DOCUMENT TEXT ▸
*** Begin section ***

Aiding States to Stimulate the National Economy

As Congress debates a stimulus to the economy in the wake of the housing bust, many economists are urging federal leaders to make aid to state governments a core part of the package. While direct tax rebates for individuals can help, it will not do much for the economy if states are forced to cut back on critical spending on public works, health care, and education at the same time. As Nobel prize-winning economist Joseph Stiglitz, who was also chair of the President's Council of Economic Advisors in the 1990s, wrote this week in the New York Times:

The federal government should also provide some assistance to states and localities, which are already beginning to feel the pinch, as property values have fallen. Typically, they respond by cutting spending, and this acts as an automatic destabilizer.

What should go into that stimulus package for states? A few key components include spending on repairing our infrastructure, retrofitting buildings for energy savings, and funding SCHIP and Medicaid to cover families facing rising health costs.

  • Transit and Infrastructure: A new bipartisan coalition of state and local officials, led by Republican Governor Arnold Schwarzennegger, independent New York City Mayor Michael Bloomberg and Democratic Pennsylvania Governor Edward Rendell called for new spending on repairing infrastructure-- and see it as a critical part of any stimulus to put people back to work and begin addressing the estimated $1.6 trillion of infrastructure spending needed across the country.  Similarly, Mark H. Ayers, President of the Building & Construction Trades Department, AFL-CIO, urged spending on infrastructure needs in order to spur growth and job creation since "the economic activity and the jobs directly created by this spending have a beneficial ripple effect as contractors purchase materials and employees spend their salaries."
  • Retrofitting Buildings: Tax credits for home insulation and for state programs to assist retrofitting buildings should be a key program, especially as Americans increasingly see money that could be creating jobs at home going overseas to pay skyrocketting oil costs. As Dean Baker, co-director of the Center for Economic and Policy Research (CEPR), argues, such a green stimulus "would be the quickest green way to pump money in the economy. The collapse of the housing sector has put hundreds of thousands of construction workers out of work and made contractors desperate for business." A program to encourage building retrofits would reemploy exactly the people facing some of the largest job layoffs and transfer money now going to overseas oil producers into businesses at home.
  • SCHIP and Medicaid:  This last week, the US Congress Joint Economic Committee issued a report that indicated a recession would undermine federal and state budgets as more people become eligible for federal assistance through Medicaid and SCHIP. With an estimated 1.1 million additional children needing Medicaid or SCHIP during recessions, organizations like First Focus have called for a Child-Friendly Economic Stimulus Plan, that includes increased funding for SCHIP and Medicaid. 

These are a few key programs that state leaders and advocates should be demanding be part of any economic stimulus passed by the federal government this year.

*** End section ***

WORK TO COMPLETE ▸
Answer these questions from the article on aiding states:
1. Which economist is quoted from the New York Times?
2. What is the estimated total of infrastructure spending needed across the country?
3. How many additional children are estimated to need Medicaid or SCHIP during recessions?

LISTED RECORDS ▸
*** Begin section ***

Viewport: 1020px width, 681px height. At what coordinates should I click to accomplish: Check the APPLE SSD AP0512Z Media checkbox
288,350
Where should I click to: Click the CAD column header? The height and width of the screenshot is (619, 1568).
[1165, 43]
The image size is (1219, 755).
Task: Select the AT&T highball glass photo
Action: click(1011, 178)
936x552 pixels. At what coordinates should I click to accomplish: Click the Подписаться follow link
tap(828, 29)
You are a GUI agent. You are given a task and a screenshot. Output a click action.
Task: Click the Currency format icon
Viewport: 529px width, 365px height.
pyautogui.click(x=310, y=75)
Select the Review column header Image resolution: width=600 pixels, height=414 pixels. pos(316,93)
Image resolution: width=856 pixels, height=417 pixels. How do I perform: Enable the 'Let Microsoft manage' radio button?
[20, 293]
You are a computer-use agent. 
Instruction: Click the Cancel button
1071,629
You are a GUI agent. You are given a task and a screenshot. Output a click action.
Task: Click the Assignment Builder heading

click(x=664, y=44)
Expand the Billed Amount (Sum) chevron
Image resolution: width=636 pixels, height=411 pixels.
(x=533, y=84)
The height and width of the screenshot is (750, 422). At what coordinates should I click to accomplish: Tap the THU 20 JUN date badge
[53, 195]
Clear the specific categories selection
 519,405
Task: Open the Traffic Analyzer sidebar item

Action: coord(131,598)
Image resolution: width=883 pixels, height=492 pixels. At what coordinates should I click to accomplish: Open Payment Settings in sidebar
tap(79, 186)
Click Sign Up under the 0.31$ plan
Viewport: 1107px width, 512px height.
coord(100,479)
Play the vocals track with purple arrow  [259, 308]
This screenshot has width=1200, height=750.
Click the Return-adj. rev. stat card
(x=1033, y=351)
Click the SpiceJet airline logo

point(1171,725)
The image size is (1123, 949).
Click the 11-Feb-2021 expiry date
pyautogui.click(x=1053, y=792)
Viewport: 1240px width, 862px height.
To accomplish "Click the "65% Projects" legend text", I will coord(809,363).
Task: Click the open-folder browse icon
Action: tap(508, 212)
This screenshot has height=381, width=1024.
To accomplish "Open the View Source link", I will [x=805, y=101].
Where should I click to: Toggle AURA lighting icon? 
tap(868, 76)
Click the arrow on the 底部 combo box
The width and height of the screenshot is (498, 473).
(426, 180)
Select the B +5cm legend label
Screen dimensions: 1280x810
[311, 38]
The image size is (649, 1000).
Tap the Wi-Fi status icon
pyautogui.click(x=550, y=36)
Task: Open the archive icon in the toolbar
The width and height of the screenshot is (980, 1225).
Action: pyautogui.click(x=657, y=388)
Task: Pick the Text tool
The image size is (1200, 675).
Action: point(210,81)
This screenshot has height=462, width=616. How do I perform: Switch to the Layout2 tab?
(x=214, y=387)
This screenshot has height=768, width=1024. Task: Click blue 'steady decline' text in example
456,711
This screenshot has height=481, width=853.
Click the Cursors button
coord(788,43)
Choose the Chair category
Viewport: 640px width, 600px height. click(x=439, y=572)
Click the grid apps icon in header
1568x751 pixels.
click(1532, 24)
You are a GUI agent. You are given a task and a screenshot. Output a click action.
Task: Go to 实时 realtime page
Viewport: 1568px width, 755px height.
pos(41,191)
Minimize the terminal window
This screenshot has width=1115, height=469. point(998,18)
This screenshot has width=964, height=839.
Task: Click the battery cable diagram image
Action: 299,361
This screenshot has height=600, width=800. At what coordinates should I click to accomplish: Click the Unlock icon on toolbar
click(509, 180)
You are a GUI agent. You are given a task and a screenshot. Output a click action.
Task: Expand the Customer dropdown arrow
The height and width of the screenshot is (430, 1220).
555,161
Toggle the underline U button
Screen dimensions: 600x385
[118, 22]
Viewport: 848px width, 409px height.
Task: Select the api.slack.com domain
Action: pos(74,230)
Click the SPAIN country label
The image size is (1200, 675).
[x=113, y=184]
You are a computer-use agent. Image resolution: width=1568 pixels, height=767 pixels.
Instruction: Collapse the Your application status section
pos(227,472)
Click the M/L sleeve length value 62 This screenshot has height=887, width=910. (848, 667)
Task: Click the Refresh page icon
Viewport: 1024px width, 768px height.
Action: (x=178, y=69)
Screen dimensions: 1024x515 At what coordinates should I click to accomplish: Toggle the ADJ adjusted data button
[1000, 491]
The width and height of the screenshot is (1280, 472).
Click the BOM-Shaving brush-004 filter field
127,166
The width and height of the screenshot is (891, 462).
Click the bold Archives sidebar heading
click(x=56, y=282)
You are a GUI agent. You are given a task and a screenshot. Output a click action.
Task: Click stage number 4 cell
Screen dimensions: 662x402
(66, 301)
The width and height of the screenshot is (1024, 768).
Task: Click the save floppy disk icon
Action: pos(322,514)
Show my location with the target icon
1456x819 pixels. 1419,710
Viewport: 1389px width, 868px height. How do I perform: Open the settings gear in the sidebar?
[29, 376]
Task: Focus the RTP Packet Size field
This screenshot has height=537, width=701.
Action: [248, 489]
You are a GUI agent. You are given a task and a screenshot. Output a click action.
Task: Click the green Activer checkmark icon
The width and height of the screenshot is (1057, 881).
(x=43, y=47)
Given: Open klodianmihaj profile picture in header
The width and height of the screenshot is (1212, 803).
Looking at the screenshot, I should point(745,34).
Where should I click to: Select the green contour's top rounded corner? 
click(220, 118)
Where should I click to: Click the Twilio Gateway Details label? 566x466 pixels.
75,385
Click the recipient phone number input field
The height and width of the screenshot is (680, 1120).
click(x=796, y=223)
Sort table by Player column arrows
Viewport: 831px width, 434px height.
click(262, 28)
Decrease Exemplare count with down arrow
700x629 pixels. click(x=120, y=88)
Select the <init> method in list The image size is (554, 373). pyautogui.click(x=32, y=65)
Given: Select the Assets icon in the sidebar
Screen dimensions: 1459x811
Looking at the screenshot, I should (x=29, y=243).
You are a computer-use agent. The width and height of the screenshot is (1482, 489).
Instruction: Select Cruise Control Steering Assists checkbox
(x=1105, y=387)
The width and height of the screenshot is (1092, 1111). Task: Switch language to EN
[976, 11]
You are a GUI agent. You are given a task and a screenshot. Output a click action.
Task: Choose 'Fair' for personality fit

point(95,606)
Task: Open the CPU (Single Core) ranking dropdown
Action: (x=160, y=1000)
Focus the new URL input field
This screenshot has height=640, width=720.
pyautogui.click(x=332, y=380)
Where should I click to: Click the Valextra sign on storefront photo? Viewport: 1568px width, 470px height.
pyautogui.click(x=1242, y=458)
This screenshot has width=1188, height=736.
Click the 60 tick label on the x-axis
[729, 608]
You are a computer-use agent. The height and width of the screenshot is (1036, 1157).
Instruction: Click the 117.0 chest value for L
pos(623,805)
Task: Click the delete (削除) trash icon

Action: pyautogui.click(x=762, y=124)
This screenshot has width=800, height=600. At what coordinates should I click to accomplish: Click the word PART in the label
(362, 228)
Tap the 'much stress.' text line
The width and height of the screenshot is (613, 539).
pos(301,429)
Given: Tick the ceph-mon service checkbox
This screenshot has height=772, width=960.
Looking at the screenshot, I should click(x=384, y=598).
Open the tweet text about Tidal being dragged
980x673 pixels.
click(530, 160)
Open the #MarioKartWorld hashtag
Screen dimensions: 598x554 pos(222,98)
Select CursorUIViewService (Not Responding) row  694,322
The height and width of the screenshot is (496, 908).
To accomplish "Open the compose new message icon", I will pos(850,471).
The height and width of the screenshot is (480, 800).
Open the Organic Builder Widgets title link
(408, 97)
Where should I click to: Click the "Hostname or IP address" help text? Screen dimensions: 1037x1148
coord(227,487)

*** End section ***

YOUR RESPONSE ▸
1. Joseph Stiglitz
2. $1.6 trillion
3. 1.1 million